▶ [Work required]: Please identify every line in the data below that contains the word "height" and copy each such line. Match the case exactly.

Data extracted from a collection
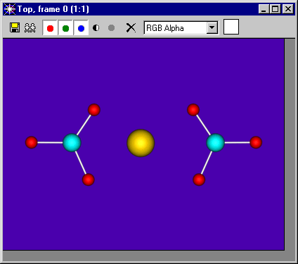Click the yellow center sphere in render
The width and height of the screenshot is (298, 264).
141,143
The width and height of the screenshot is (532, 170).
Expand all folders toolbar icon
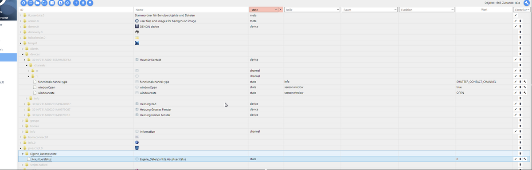[45, 3]

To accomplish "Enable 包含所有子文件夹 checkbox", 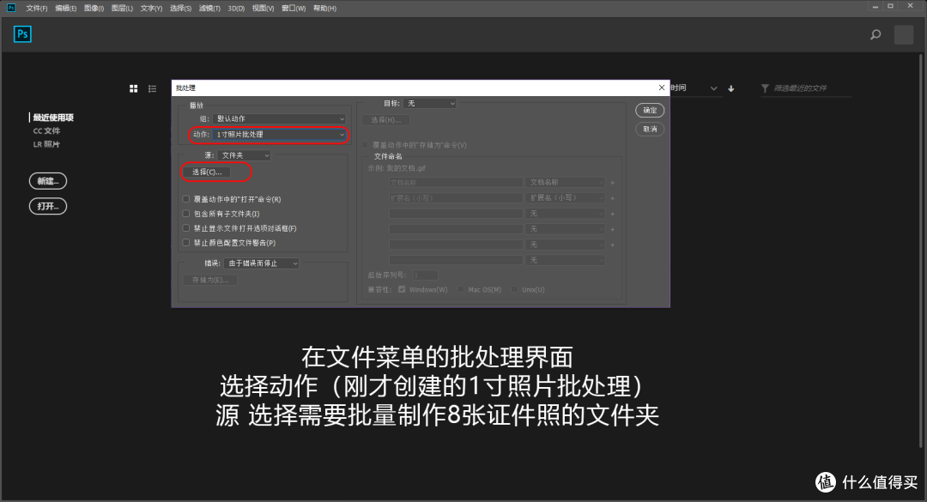I will (185, 213).
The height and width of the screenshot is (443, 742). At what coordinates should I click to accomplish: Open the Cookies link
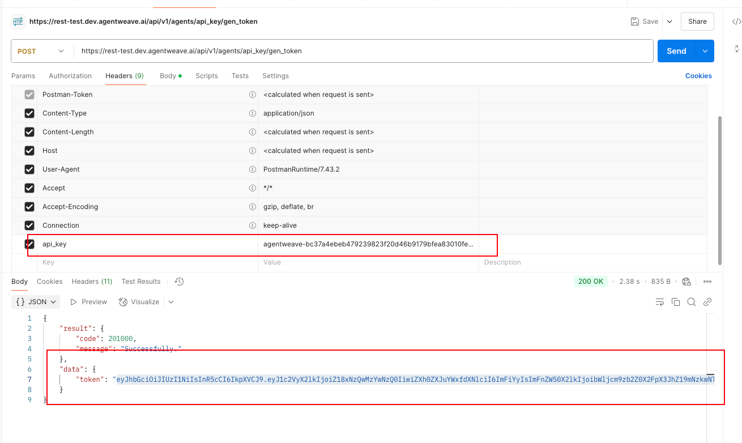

▶ [Completed task]:
The width and height of the screenshot is (298, 264).
The width and height of the screenshot is (532, 170).
The height and width of the screenshot is (443, 742). At what coordinates should I click to accomplish: Open the Cookies link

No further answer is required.